**Exercise input:**
--------
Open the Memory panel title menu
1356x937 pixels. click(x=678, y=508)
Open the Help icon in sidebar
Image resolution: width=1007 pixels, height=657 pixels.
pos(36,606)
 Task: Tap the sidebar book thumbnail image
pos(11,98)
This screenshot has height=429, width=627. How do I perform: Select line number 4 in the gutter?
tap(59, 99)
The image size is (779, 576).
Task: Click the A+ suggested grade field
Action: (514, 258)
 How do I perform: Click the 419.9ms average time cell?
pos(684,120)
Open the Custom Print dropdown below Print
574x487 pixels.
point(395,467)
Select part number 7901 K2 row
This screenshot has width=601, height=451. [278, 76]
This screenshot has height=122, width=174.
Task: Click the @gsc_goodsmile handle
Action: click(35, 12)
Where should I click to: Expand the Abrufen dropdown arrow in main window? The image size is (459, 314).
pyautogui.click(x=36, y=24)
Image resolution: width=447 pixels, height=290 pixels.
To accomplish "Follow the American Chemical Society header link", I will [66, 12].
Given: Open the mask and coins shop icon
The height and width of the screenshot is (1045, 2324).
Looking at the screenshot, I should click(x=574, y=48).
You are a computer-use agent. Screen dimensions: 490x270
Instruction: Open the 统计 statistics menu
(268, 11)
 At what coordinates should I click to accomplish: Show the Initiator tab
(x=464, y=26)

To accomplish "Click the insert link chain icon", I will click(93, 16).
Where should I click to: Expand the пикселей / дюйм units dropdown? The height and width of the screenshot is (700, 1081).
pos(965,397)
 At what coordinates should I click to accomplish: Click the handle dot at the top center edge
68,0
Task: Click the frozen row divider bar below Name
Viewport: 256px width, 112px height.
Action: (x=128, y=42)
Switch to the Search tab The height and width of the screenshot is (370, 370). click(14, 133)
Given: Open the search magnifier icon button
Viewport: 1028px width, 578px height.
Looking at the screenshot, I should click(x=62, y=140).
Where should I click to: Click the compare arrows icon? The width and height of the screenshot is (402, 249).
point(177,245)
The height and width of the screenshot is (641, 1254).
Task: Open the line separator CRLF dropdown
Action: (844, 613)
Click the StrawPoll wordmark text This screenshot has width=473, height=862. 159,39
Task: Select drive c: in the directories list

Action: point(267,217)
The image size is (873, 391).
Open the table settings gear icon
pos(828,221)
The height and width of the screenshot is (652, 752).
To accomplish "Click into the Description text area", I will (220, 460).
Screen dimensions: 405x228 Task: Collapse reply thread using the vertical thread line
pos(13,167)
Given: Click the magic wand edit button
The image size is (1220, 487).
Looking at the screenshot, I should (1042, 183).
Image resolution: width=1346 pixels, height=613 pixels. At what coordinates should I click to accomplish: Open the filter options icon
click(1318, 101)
--------
**Problem:** All lines from the one with "Image resolution: width=1346" to the end of the records must be set down exactly. Skip every line before it.

**Finished exercise:**
Image resolution: width=1346 pixels, height=613 pixels. At what coordinates should I click to accomplish: Open the filter options icon
click(1318, 101)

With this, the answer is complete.